The allegations were serious. Ferrari accused its former employee Nigel Stepney, a senior engineer, of passing 800 pages of confidential data on Ferrari’s 2007 car and strategy to McLaren’s chief designer Mike Coughlan. What McLaren had done with the data was at the centre of a major FIA investigation. McLaren was found guilty and fined $100 million – the largest penalty in F1 history – and excluded from the 2007 constructors’ championship.
McLaren’s second scandal in two years came at the 2009 Australian GP, with the team accused of having instructed Lewis Hamilton to allow Jarno Trulli past under the safety car, following an illegal pass by the Englishman. McLaren denied the charge and instructed Hamilton to make similar claims, insisting Trulli had been at fault. Trulli was initially penalised, but contrary evidence came to light: the FIA found McLaren and Hamilton guilty of lying and stripped them of all points from Australia. Ron Dennis stepped down as team principal soon afterwards.
Toyota’s Monster Cheat
The ingenious turbo tweak that worked so well it blew its own cover
Nicky Grist was used to the punch in the kidneys that came a nanosecond after that word passed his lips. But this was something else; George Foreman had replaced the bantamweight.
Toyota’s explanation to Juha Kankkunen’s co-driver was a simple one: “We’ve had an evolution of the engine.”

WORK TO COMPLETE
A – Update the motorsport text, starting at the words "McLaren’s second scandal" and stopping after "replaced the bantamweight.", with "split second" in place of "nanosecond".
B – Answer from the motorsport text:
(i) How large was the fine imposed on McLaren?
(ii) At which race did McLaren's second scandal take place?
(iii) Who stepped down as team principal soon after that scandal?

DATA
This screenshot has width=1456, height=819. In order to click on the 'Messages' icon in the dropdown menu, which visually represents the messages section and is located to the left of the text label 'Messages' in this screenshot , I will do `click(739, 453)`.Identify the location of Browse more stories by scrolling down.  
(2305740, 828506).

---

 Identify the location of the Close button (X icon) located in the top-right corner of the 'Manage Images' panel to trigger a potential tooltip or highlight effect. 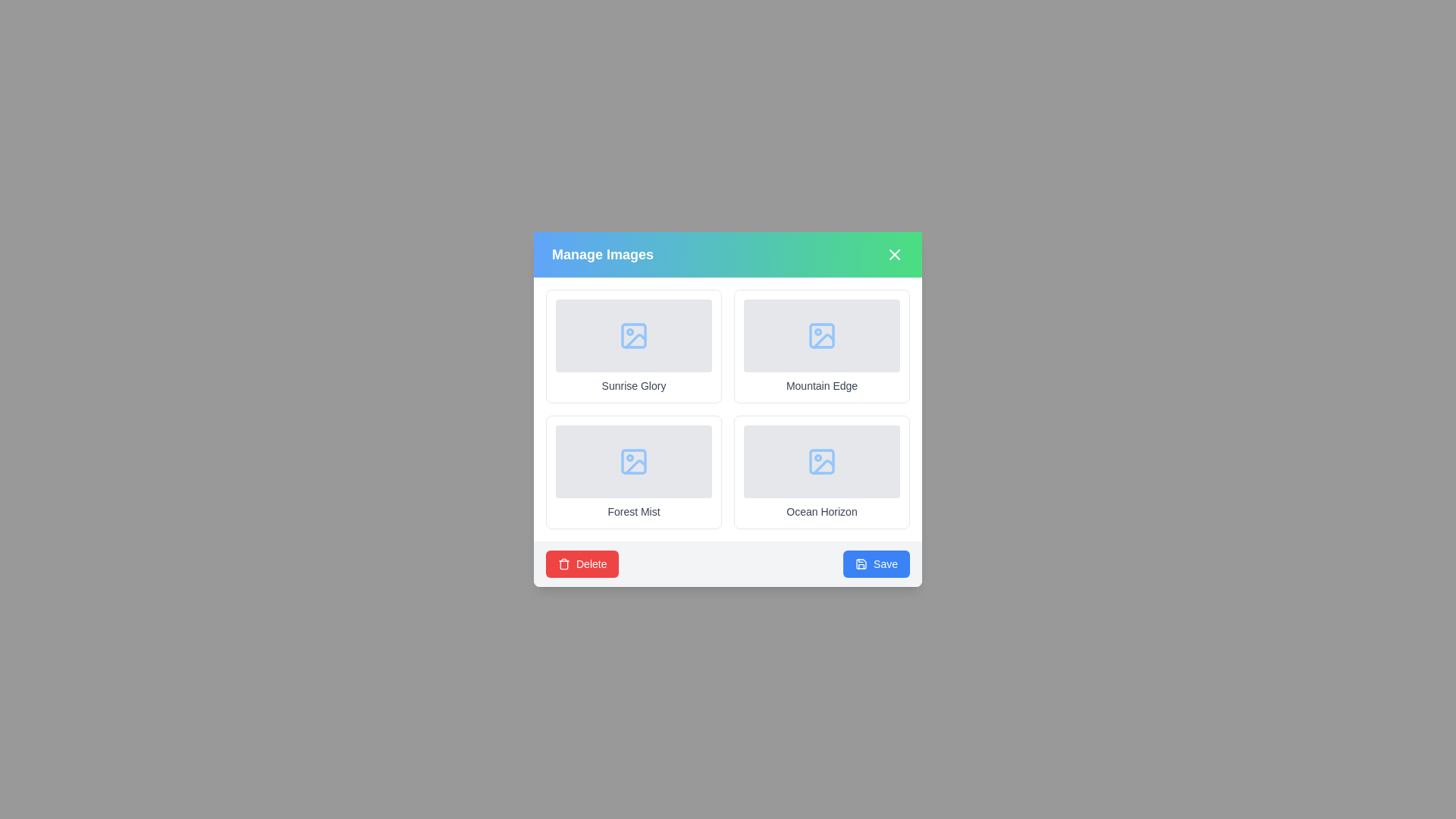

ANSWERS TO THE PROBLEMS
A –
McLaren’s second scandal in two years came at the 2009 Australian GP, with the team accused of having instructed Lewis Hamilton to allow Jarno Trulli past under the safety car, following an illegal pass by the Englishman. McLaren denied the charge and instructed Hamilton to make similar claims, insisting Trulli had been at fault. Trulli was initially penalised, but contrary evidence came to light: the FIA found McLaren and Hamilton guilty of lying and stripped them of all points from Australia. Ron Dennis stepped down as team principal soon afterwards.
Toyota’s Monster Cheat
The ingenious turbo tweak that worked so well it blew its own cover
Nicky Grist was used to the punch in the kidneys that came a split second after that word passed his lips. But this was something else; George Foreman had replaced the bantamweight.

B –
(i) $100 million
(ii) The 2009 Australian GP
(iii) Ron Dennis